There are a lot of different reasons why a large volume treatment won't work. And there's also reasons why a irritant laxative would be counterproductive or create secondary problems. And so while they are both great options and great treatments, and they work quite effectively, there are patients for whom they just don't work for either physical or like tolerance effects, and there is a clear need for this. Constipation is a huge, huge issue in this country. It drives a huge amount of abdominal pain. And the abdominal pain things that go into adulthood. It drives secondary complications, like things that you can have in your colon, like diverticula when you're older. It is a major problem.

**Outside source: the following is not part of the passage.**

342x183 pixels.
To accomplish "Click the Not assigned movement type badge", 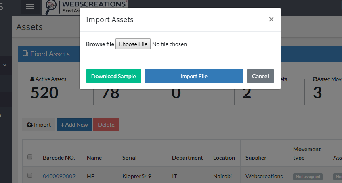I will 308,177.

We estimate, you know, half of people basically, are essentially constipated, and it's very difficult to address, and one of the best times to address it is in childhood. If we fix it in childhood, the colon is kind of like a muscle, right? So it is muscle. As we all know, as we get older, our injuries take longer to fix. So, connective tissue and muscle tissue does better at getting back to normal in an early age. If we fix it in childhood, we might not need it in adulthood. So I think this is a very important thing to add, even though, you know, it seems like, oh, it's constipation, but constipation causes a lot of health care issues and a lot of discomfort. So this is a great thing to add to the armamentarium.
Reference
Williams N, Wallach T, Ringheanu M, et al. SAFETY AND TOLERABILITY OF TENAPANOR IN PEDIATRIC PATIENTS WITH IRRITABLE BOWEL SYNDROME WITH CONSTIPATION: AN ANALYSIS OF BLINDED SAFETY DATA FROM A PHASE 3 STUDY AND ITS OPEN-LABEL EXTENSION. Abstract. Presented at: 2025 NASPGHAN Annual Meeting. November 5-9, 2025. Chicago, Illinois.